= Soal yang Diberikan 1 =
Menurut teks tentang pembuktian dalam perkara pidana, melalui tahapan apa saja KUHAP mencari kebenaran sejati?
=== Teks yang Diberikan ===
1.      Perbuatan manakah yang dapat dianggap terbukti.
2.      Apakah telah terbukti, bahwa terdakwa bersalah atas perbuatan yang didakwakan kepadanya.
3.      Delik apa yang dilakukan sehubungan dengan perbuatan terdakwa tersebut.
4.      Pidana apa yang harus dijatuhkan kepada terdakwa.

                Mengkaji keempat persoalan ini bukan pekerjaan mudah, jika hendak memperoleh kebenaran materil. Menurut Wirjono Prodjodikoro, kebenaran itu biasanya hanya mengenai keadaan-keadaan tertentu pada masa yang sudah lampau. Oleh karena itu, kebenaran atas keadaan pada masa lampau, sukar bagi hakim untuk menyatakan kebenarannya, tidak dapat mungkin dicapai. Maka hukum acara pidana hanya dapat menunjukan jalan berupaya guna mendekati sebanyak mungkin persesuaian antara keyakinan hakim dan kebenaran sejati. Menelusuri kebenaran sejati sangat luas aspeknya, oleh karena dalam KUHAP ada beberapa tahapan dalam mencari kebenaran sejati yakni melalui penyelidikan, penyidikan, penuntutan dan pemeriksaan persidangan.[10]                                         
               
B.   Teori-Teori Pembuktian
                Ilmu pengetahuan hukum saat ini mengenal beberapa teori pembuktian. Sistem atau teori pembuktian ini bervariasi menurut waktu dan tempat (negara), sebagai berikut :                       
1.      Teori Pembuktian yang hanya berdasarkan kepada alat-alat pembuktian yang disebut oleh undang-undang secara positif (positif wettelijk bewijstheorie).
===
= Soal yang Diberikan 2 =
Kembalikan baris-baris dari daftar di bawah ini persis sama, mulai dari baris yang memuat "Click the red #e81147 color swatch for Boots" dan terus sampai akhir daftar. Gambar tidak perlu disertakan dalam jawaban.
=== Data untuk Diolah ===
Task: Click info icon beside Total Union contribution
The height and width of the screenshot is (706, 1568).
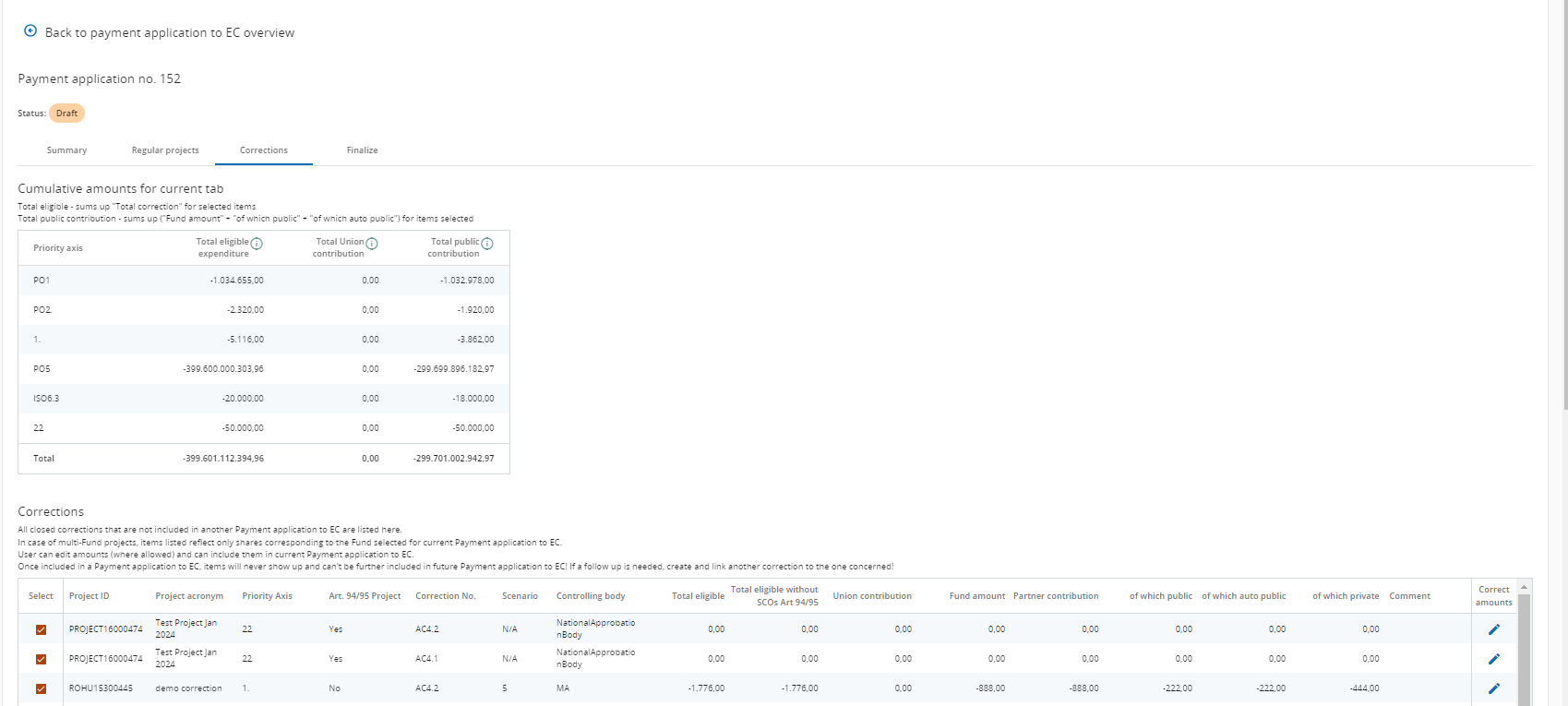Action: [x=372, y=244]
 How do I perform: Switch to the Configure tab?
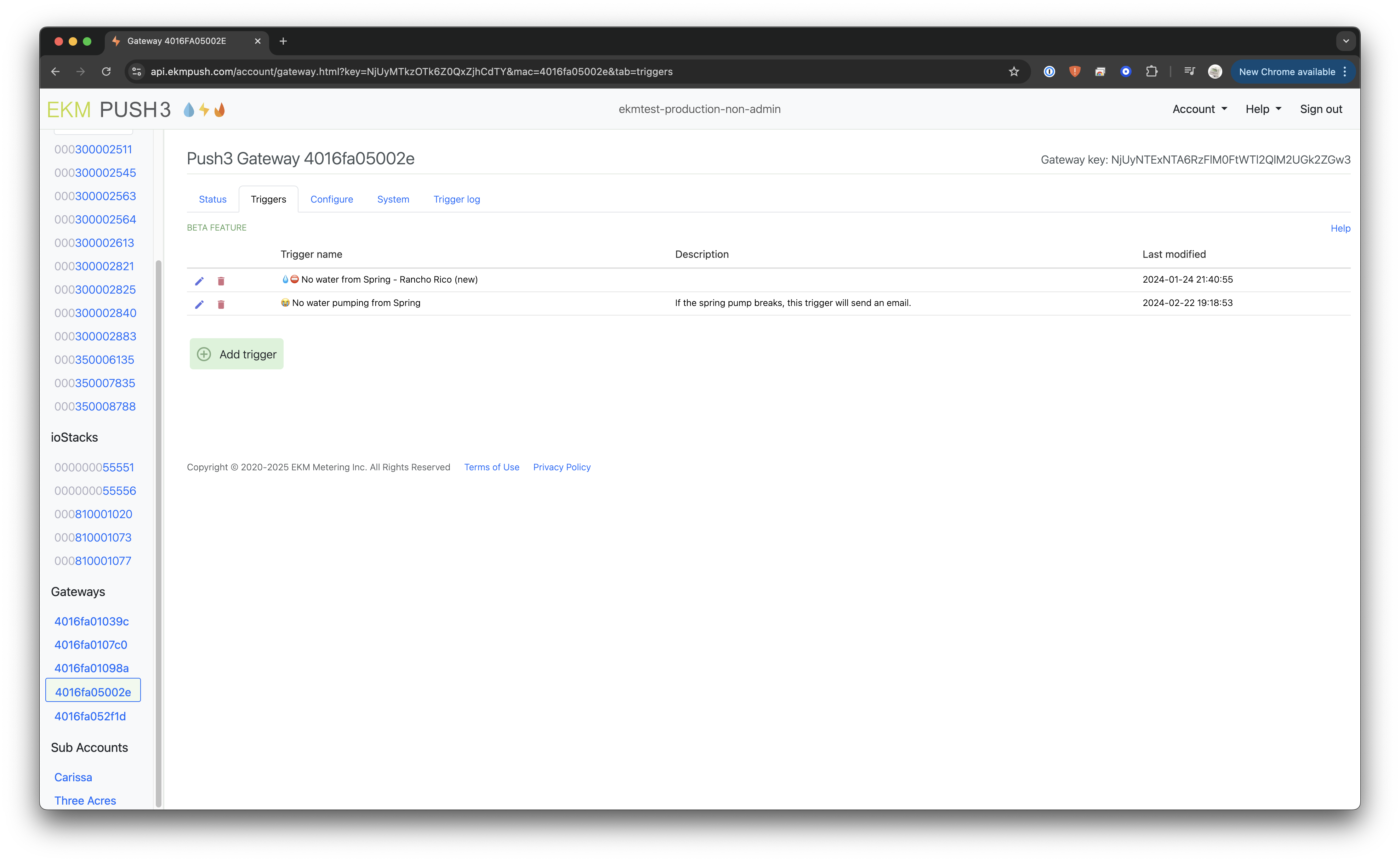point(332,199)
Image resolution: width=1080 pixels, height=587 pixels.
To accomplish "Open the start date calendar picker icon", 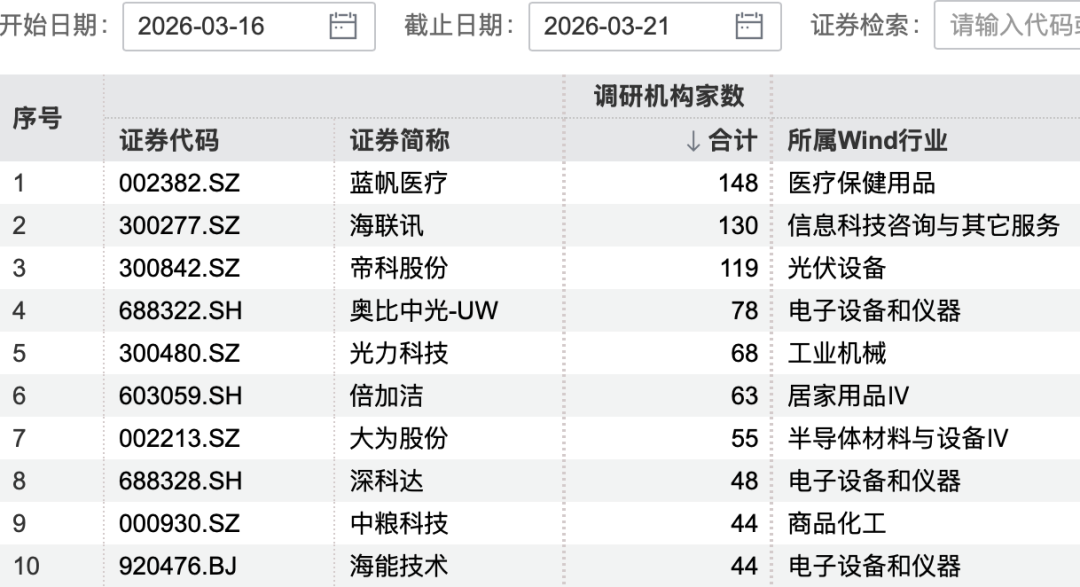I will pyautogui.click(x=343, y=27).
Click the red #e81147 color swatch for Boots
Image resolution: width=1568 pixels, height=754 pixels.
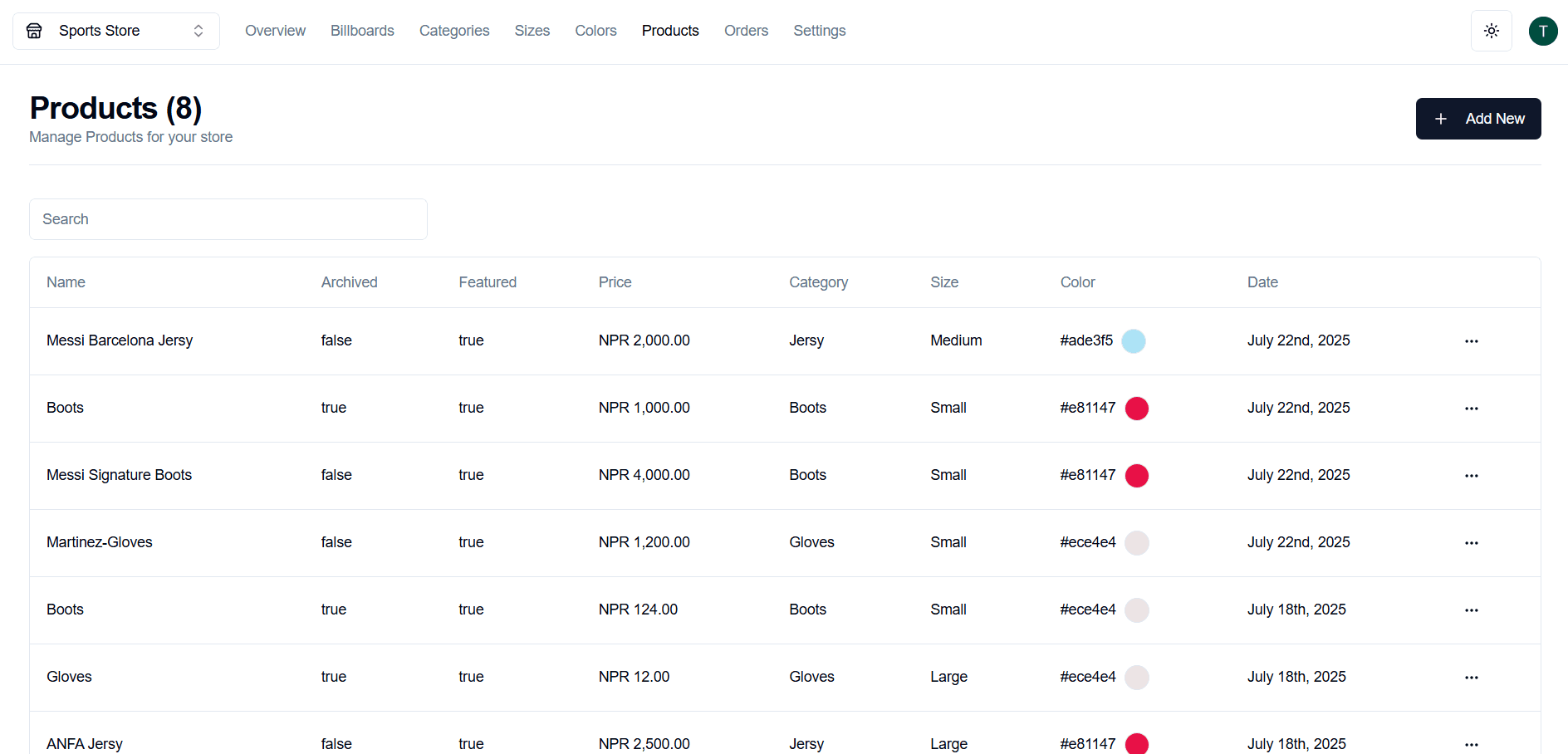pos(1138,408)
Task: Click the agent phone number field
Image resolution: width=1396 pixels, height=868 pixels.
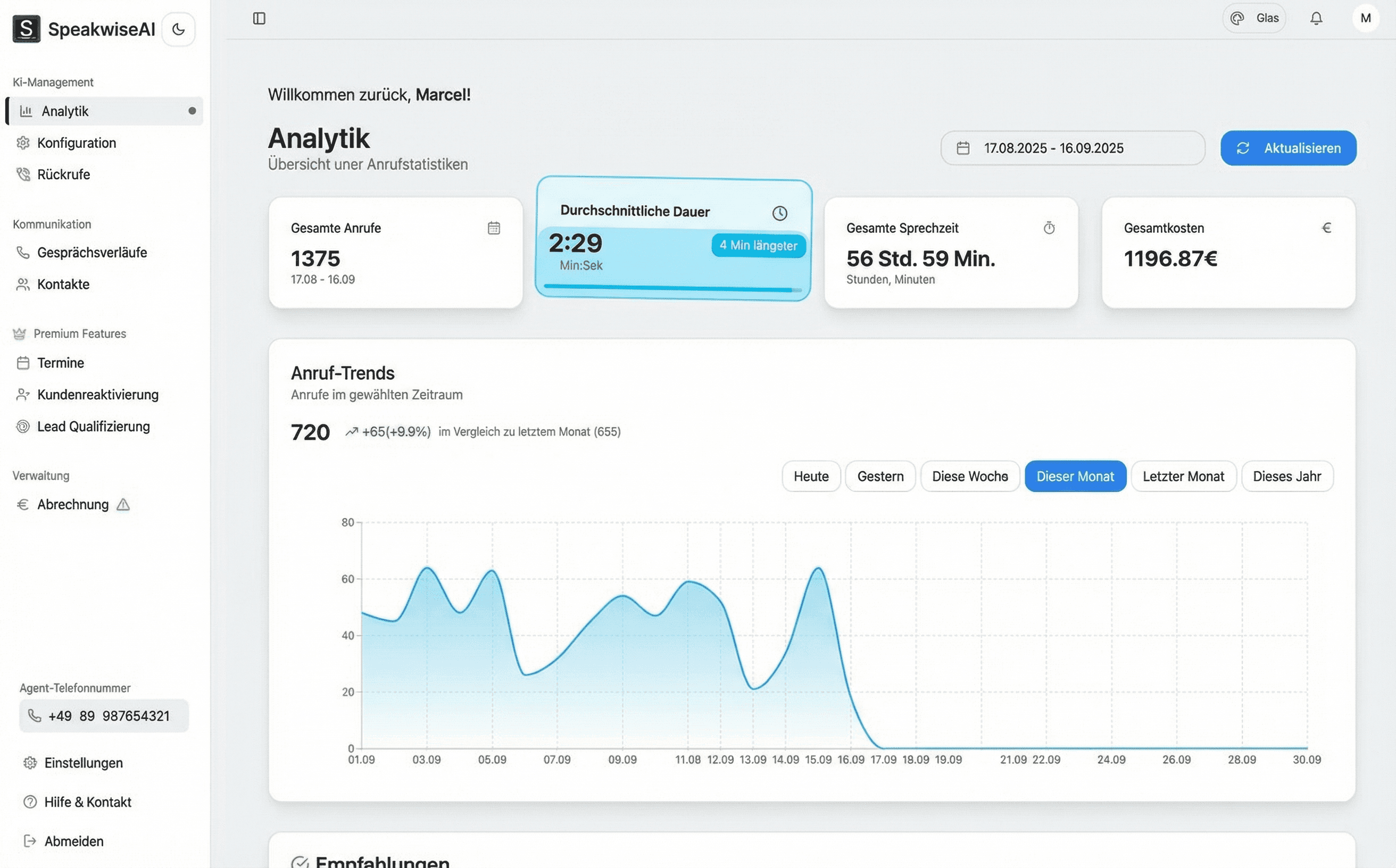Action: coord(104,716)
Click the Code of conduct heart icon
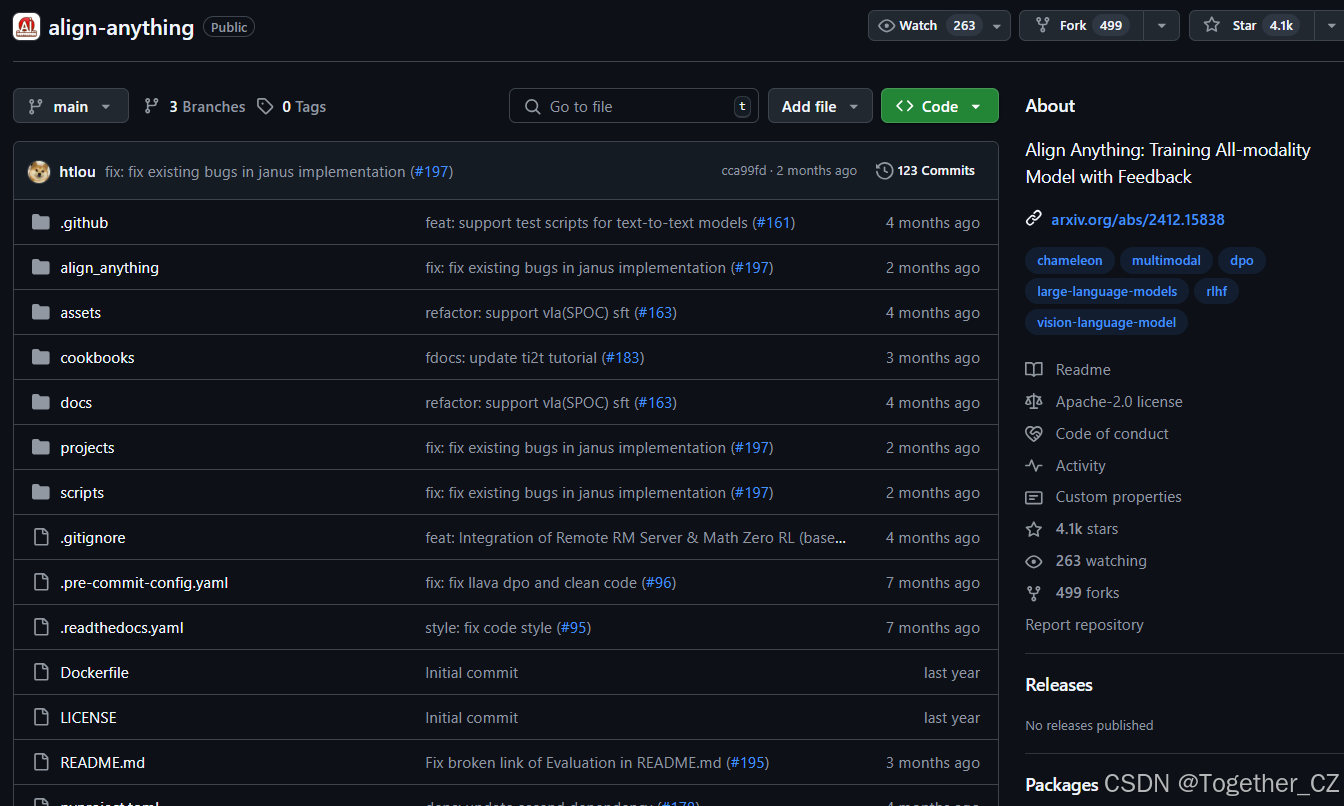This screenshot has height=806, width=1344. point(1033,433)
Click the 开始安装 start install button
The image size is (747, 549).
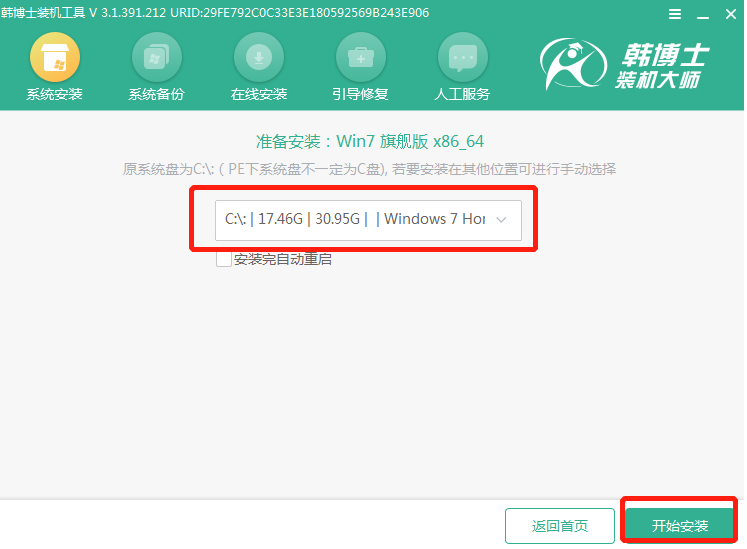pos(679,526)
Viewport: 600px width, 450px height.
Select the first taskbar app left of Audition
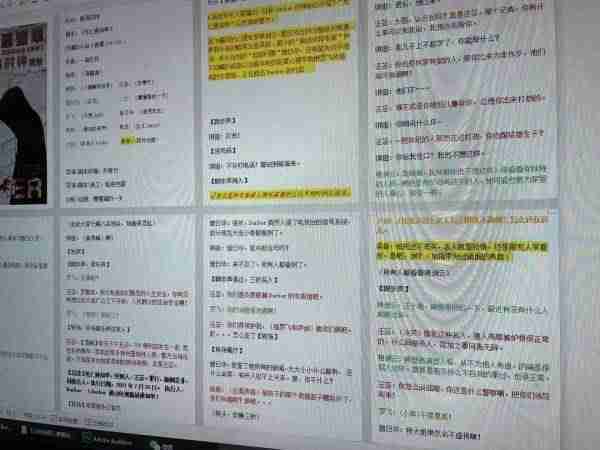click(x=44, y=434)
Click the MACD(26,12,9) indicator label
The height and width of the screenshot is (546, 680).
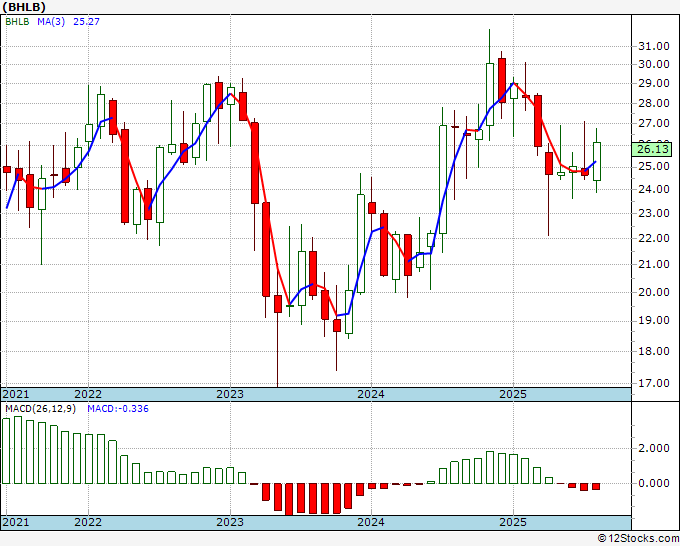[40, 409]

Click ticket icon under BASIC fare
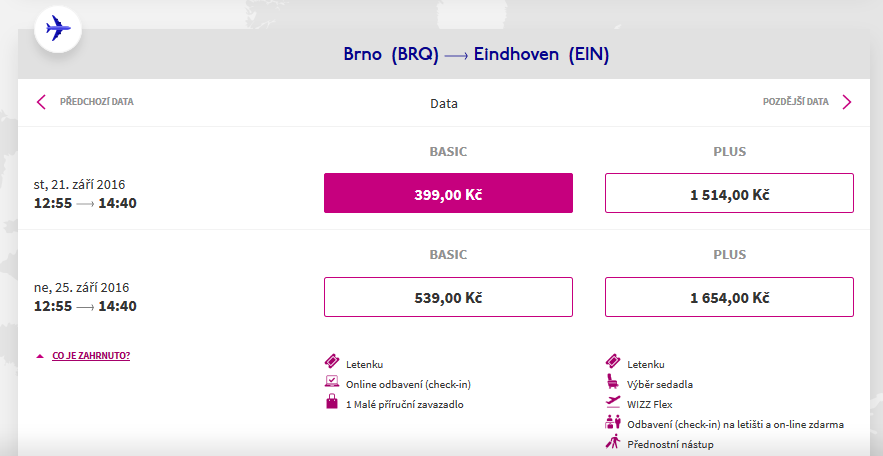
===
= Hasil Tugas 1 =
Melalui penyelidikan, penyidikan, penuntutan, dan pemeriksaan persidangan.

= Hasil Tugas 2 =
Click the red #e81147 color swatch for Boots
Image resolution: width=1568 pixels, height=754 pixels.
pos(1138,408)
Task: Click the agent phone number field
Image resolution: width=1396 pixels, height=868 pixels.
Action: coord(104,716)
Click the Code of conduct heart icon
This screenshot has height=806, width=1344. point(1033,433)
Click the 开始安装 start install button
The image size is (747, 549).
pos(679,526)
Viewport: 600px width, 450px height.
Select the first taskbar app left of Audition
click(x=44, y=434)
Click the MACD(26,12,9) indicator label
The height and width of the screenshot is (546, 680).
[40, 409]

Click ticket icon under BASIC fare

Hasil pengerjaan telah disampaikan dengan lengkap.